The Quiet Right. By Christopher Rufo.

Though few have noticed, this is already happening. A “Quiet Right” is patiently, and nearly invisibly, building a viable counterculture.

The main locus of this movement is in education, where conservative families have created robust alternatives to the secular and predominantly left-wing public education system. Many have turned to homeschooling, which has seen double-digit growth in recent years. Others have enrolled their children in a fast-growing network of “classical schools,” which have returned to the traditional liberal arts curriculum of logic, rhetoric, grammar, mathematics, Latin, and music. And the small but influential network of traditional, faith-based colleges, such as Hillsdale, Benedictine, Thomas Aquinas, and University of Dallas, have seen record-breaking enrollment.

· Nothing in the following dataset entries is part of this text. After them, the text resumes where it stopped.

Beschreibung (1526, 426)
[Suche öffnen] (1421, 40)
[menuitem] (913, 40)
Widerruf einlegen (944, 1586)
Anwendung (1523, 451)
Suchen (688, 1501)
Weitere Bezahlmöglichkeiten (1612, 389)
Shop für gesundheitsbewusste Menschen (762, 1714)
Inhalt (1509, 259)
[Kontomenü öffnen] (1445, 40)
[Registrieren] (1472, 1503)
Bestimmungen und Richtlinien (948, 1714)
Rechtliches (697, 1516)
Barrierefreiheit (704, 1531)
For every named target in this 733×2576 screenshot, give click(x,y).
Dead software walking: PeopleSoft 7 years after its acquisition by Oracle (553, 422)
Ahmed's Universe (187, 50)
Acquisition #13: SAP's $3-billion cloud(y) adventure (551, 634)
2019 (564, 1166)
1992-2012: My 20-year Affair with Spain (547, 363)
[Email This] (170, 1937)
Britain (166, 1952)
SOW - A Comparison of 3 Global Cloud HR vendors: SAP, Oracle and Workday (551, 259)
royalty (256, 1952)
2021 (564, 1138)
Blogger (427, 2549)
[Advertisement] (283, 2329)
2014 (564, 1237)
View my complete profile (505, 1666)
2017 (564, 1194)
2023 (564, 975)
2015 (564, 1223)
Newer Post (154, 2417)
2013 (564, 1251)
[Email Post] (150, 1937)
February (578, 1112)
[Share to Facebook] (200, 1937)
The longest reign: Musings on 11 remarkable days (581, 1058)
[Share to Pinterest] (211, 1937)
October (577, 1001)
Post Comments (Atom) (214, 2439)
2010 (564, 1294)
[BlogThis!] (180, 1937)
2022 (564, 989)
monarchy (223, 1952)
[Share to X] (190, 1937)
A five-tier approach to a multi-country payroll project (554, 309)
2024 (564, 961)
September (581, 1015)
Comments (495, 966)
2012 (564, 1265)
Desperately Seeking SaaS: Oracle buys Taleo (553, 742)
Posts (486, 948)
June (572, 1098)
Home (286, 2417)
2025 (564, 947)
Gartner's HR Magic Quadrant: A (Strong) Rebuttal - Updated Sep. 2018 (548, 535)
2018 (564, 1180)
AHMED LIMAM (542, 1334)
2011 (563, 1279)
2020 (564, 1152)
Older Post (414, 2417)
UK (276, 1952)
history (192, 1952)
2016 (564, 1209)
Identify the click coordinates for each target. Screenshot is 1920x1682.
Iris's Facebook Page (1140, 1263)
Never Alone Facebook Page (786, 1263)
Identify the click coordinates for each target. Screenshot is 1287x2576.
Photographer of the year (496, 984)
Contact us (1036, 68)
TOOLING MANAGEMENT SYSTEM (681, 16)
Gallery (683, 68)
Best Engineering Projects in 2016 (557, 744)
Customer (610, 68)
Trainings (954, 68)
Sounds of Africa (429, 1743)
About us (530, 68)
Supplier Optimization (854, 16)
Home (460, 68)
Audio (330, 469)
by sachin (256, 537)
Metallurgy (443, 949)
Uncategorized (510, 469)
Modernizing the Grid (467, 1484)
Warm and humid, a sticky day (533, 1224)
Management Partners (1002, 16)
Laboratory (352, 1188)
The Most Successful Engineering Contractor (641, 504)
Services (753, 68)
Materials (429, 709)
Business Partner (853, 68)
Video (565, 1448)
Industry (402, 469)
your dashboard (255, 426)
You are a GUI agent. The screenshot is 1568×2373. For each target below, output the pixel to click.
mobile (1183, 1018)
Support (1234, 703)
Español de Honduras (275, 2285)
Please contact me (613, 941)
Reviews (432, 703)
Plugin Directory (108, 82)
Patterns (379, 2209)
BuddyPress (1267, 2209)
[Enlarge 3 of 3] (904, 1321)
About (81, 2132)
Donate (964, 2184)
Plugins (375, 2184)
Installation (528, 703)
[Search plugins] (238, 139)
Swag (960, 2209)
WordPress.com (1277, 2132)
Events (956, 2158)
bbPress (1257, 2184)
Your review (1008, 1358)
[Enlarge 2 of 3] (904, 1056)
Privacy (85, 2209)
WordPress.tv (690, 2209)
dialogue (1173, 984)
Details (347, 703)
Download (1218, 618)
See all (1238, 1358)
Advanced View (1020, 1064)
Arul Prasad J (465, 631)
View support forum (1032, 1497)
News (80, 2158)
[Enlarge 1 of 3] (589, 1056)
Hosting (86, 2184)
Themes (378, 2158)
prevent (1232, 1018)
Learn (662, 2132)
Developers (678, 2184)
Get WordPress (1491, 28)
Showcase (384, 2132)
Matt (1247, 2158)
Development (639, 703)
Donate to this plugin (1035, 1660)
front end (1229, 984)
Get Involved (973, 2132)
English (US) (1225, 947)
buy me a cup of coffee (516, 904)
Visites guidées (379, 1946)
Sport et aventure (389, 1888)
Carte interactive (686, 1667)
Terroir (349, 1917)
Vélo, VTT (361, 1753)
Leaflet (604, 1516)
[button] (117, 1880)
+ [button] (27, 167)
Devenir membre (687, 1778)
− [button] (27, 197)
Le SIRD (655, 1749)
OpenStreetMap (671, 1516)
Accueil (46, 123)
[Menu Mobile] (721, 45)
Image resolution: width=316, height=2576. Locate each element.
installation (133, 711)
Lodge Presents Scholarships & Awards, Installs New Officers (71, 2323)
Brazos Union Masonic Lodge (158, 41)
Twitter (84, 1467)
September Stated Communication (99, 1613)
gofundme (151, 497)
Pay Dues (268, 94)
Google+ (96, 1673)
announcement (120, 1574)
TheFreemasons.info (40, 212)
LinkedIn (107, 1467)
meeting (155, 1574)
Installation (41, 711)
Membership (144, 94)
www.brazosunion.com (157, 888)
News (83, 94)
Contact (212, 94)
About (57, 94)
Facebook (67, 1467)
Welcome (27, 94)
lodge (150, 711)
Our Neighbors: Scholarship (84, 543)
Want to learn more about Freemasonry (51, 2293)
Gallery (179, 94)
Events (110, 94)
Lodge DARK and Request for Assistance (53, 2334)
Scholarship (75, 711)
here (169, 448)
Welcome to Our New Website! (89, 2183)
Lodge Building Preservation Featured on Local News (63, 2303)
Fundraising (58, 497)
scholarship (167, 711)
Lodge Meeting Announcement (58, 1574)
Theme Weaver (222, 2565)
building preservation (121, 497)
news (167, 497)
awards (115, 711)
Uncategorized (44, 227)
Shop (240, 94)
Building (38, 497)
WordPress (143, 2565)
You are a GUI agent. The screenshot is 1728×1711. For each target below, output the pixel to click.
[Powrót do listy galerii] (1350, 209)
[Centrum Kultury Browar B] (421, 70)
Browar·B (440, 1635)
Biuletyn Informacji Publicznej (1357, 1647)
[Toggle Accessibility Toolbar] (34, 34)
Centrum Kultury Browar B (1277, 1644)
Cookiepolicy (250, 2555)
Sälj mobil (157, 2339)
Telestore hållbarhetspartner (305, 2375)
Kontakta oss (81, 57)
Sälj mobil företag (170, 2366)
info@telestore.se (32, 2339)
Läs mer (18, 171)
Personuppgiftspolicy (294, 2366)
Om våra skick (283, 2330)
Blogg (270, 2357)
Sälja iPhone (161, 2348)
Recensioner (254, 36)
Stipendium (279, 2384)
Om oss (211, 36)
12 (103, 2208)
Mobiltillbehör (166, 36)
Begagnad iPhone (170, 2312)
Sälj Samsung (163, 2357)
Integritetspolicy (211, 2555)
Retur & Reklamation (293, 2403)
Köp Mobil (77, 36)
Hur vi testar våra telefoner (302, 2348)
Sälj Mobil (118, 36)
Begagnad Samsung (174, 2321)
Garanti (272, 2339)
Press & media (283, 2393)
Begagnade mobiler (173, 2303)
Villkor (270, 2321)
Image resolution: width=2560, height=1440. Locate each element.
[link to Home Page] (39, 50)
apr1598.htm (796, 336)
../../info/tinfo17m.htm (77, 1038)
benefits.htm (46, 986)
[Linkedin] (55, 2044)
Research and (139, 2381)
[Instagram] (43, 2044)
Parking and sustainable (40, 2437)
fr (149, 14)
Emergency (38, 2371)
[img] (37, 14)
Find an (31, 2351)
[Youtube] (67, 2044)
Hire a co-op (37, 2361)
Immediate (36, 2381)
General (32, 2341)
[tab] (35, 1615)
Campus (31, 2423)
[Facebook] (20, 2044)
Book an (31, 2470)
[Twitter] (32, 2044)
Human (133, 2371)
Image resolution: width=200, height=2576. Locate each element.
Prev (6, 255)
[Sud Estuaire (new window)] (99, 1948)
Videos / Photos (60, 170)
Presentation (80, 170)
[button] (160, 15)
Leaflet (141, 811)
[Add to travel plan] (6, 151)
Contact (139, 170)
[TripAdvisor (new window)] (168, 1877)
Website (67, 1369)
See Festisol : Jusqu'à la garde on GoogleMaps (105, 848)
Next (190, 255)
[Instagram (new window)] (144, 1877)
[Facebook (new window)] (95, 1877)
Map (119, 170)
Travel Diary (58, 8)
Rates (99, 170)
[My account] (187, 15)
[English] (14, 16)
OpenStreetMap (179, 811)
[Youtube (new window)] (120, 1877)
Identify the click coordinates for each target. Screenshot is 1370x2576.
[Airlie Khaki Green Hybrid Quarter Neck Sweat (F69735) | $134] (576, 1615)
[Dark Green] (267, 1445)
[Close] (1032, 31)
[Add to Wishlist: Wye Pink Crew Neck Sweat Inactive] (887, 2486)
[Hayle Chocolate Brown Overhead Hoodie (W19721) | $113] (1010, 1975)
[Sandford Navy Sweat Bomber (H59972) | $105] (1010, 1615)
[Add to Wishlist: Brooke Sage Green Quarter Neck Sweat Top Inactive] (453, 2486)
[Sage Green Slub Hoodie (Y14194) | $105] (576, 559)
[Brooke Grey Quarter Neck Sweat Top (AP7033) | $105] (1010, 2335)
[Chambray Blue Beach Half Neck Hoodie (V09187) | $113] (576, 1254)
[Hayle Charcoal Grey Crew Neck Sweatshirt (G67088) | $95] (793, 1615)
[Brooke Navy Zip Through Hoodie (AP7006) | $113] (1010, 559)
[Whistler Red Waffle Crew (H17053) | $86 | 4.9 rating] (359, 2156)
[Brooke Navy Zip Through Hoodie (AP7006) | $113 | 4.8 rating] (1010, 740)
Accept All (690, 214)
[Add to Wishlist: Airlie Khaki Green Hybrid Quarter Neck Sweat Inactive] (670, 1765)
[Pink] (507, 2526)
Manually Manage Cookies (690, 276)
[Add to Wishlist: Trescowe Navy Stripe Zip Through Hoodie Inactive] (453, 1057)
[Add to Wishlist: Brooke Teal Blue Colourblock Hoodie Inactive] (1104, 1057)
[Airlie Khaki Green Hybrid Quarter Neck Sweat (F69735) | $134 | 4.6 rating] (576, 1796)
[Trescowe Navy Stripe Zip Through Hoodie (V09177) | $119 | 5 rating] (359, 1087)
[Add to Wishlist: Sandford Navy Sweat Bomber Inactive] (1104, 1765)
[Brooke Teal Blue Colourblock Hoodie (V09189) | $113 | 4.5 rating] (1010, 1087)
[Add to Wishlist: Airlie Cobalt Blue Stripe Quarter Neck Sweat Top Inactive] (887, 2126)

In the cultural domain, the Quiet Right has broken significant new ground. In the arts, right-wing pseudonymous authors have created new magazines, publishing houses, and literary prizes. More mainstream companies, such as the Daily Wire, have sought to create conservative media institutions at industrial scale. Figurative painting and neo-classical architecture have gained appreciation. At the grassroots level, faith-based and family-oriented social media content have seen rapid growth, with “mom bloggers” revalorizing family and motherhood and a “back-to-the-land” movement appealing to classic Americana imagery and offering an alternative to millennial aesthetics.

The Quiet Right is also reshaping America’s social geography. The past decade has seen a movement to repopulate small towns and create culturally moderate communities that offer an alternative to misgoverned coastal enclaves. Covid-19 accelerated this shift, with many families packing their bags and seeking more ideologically compatible communities. They fled California, Illinois, and New York for Florida and Texas. Even within states, the flight to the suburbs is, in large part, a flight from left-wing culture and policy.